United States of America, Plaintiff-appellee, v. Arnoldo Aispuro-aispuro, Defendant-appellant.united States of America, Plaintiff-appellee, v. Maria Cosme Lopez-angulo, Defendant-appellant, 988 F.2d 122 (9th Cir. 1993)Annotate this Case
Appeal from the United States District Court for the District of Oregon; Nos. CR-91-320-01-JAR CR-91-320-02-JAR James A. Redden, District Judge, Presiding.
Before TANG, POOLE and RYMER, Circuit Judges
Arnoldo Aispuro-Aispuro appeals his sentence following a guilty plea for conspiracy to possess with the intent to distribute cocaine in violation of 21 U.S.C. §§ 841(a) (1) & 846. Maria Cosme Lopez-Angulo appeals her sentence following a guilty plea for knowingly opening and maintaining a place for the purpose of distributing and using cocaine in violation of 21 U.S.C. § 856. Both argue that the district court erred in denying their motions for downward adjustments and departures. We have jurisdiction, 28 U.S.C. § 1291, and we affirm.

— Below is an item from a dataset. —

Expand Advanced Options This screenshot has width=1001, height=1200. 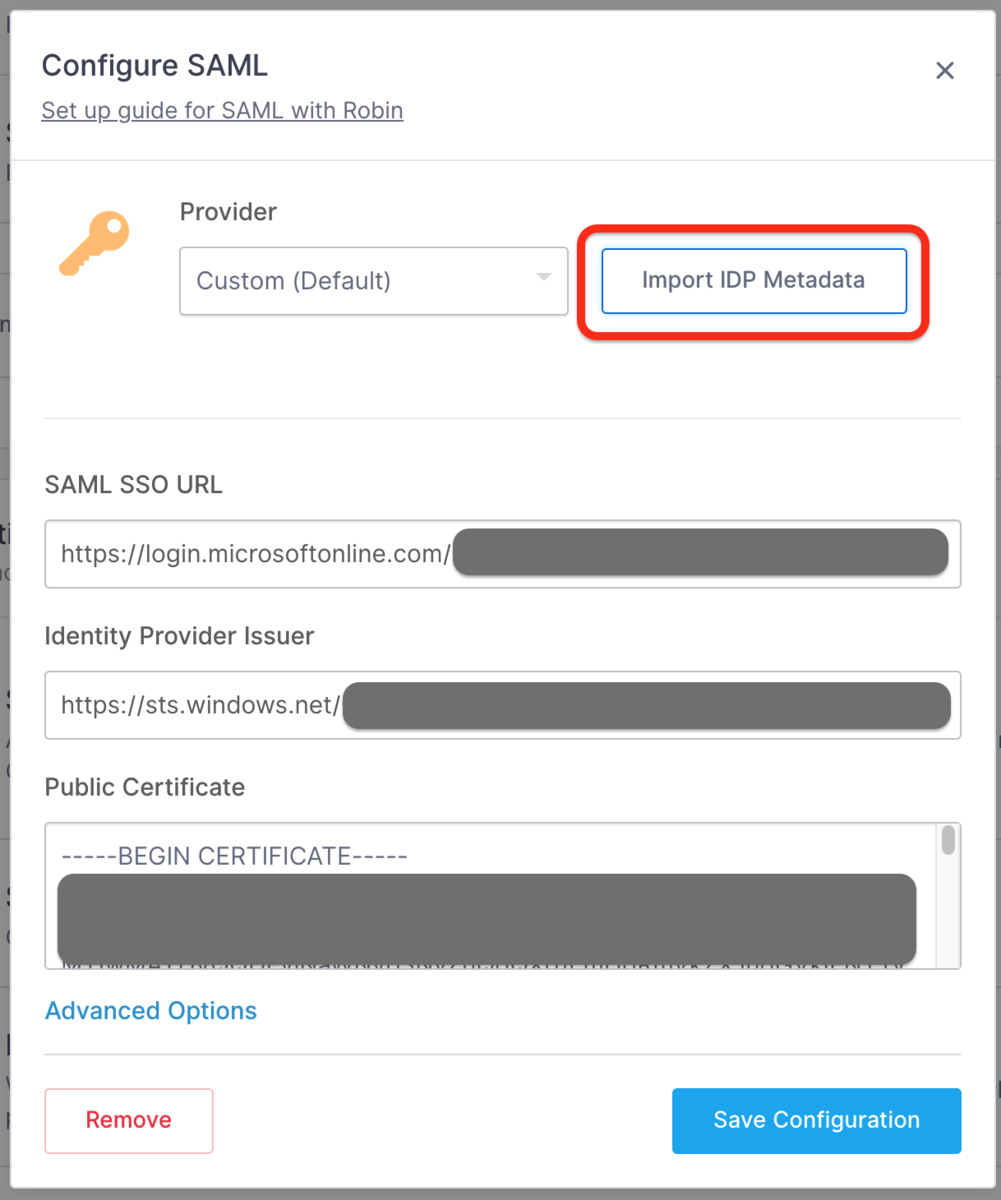pyautogui.click(x=151, y=1011)
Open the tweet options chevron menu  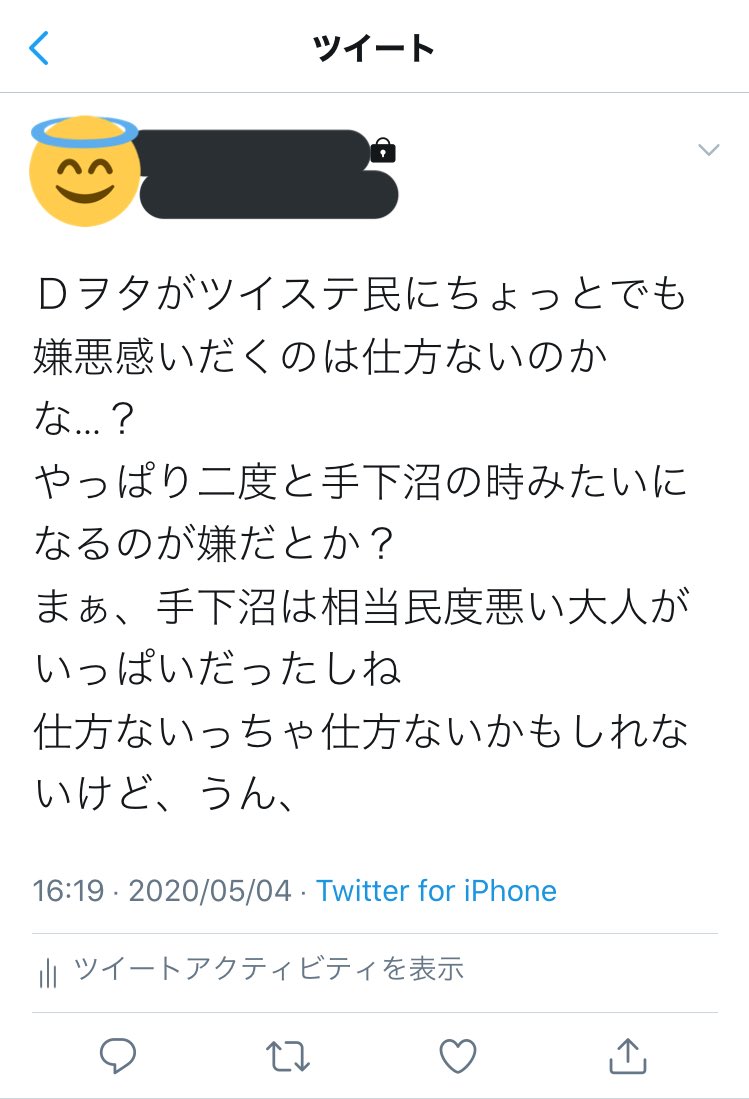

* Aispuro-Aispuro and Lopez-Angulo argue that the district court erred in finding that neither of them was a minor or minimal participant in the offense under U.S.S.G. § 3B1.2. A district court's finding that a defendant does not qualify for minor participant status is reviewed for clear error. United States v. Prieto-Villa, 910 F.2d 601, 610 (9th Cir. 1990). The district court found that Aispuro-Aispuro's extensive involvement in narcotics dealing did not justify either a minor or a minimal role adjustment. This finding is supported in the record, and Aispuro-Aispuro points to no contrary evidence. Therefore, we find no error.
The district court found that Lopez-Angulo could not have played a minor or minimal role since she rented a house to be used in the drug transaction. This finding was not clearly erroneous.
Aispuro-Aispuro and Lopez-Angulo argue that the district court erred in failing to depart downward for extraordinary family responsibilities, citing United States v. Johnson, 964 F.2d 124 (2d Cir. 1992). The district court held that for Aispuro-Aispuro there was "no basis for a downward departure ... because of family responsibilities. Although I am sympathetic to that, a downward departure is not warranted." The district court also refused to depart downward based on Lopez-Angulo's family responsibilities. It found that her case, though unfortunate, "is not atypical of many of the cases that have come before" the court. The district court's refusal to depart downward for Aispuro-Aispuro and Lopez-Angulo was discretionary, and we have held that there is no appellate review of a district court's discretionary refusal to depart downward. United States v. Morales, 898 F.2d 99 (9th Cir. 1990).